Person of day - 29 MARCH 2023
The childhood of the legend of the German chess was during Germany’s most difficult period: at the end of World War II, his hometown of Dresden was destroyed completely. In 1946, Uhlmann’s family returned home and his father introduced Uhlmann to the basics of chess. Only five years later, the rising star won his country’s junior national championship and later became the leading East German chess player who won the right to play at the 1956 Olympiad in Moscow. From that time onwards, Uhlmann regularly participated in the East German championships, winning 11 of them.
The GDR’s success at Olympiads was modest when compared to their Western compatriots, but the emergence of GDR’s new leader changed this fundamentally. Two years later, a team of four players that was led by Uhlmann thrashed FRG 3.5:0.5 and overtook them at the tournament. The pre-eminent East German player defeated Wolfgang Unzicker. The two Wolfgangs were friends and their matches at tournaments inevitably ended in short draws, but Uhlmann led 3:0 in team competitions.
Wolfgang Uhlmann played in super-tournaments regularly, where he faced the world’s strongest players. He achieved victory or draw against all world champions, starting with Max Euwe and ending with Anatoly Karpov, as well as winning tens of first-class tournaments. In 1970, Uhlmann qualified for the Candidates Tournament after passing the Interzonal, but he lost to Bent Larsen in the quarter-final. In the first Match of the Century, he played for Team World at the 7th board, where he lost 1.5:2.5 against Mark Taimanov.
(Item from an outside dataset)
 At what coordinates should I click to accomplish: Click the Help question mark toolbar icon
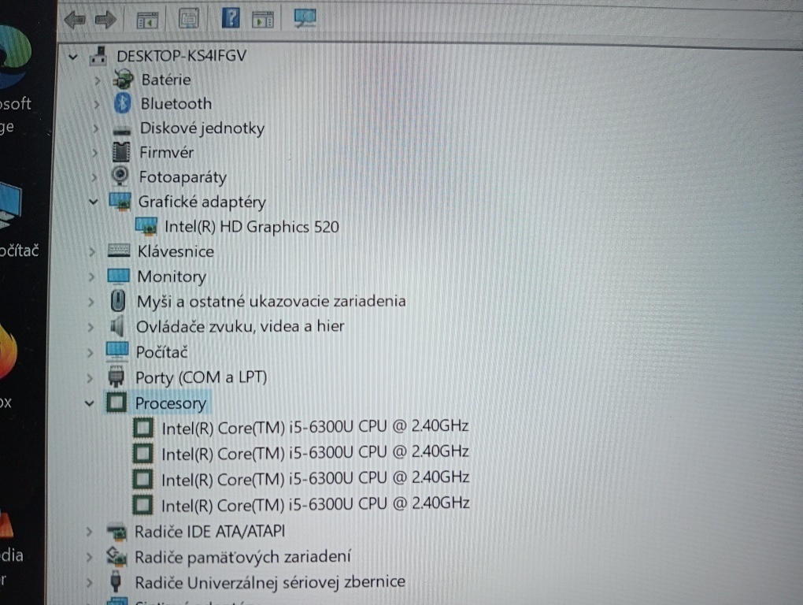click(231, 18)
He was considered the foremost expert on the French Defence, which was his signatory move for many years. Wolfgang Uhlmann helped published chess literature in the GDR and he promoted chess with his lectures and sessions. Right before his 80th birthday, he met Viktor Korchnoi at a super tournament of rapid chess in Zurich: the match was uncompromising and contentious, and it finished with a score of 2:2, but with no draws!
The grandmaster died on August 24, 2020, at the age of 85.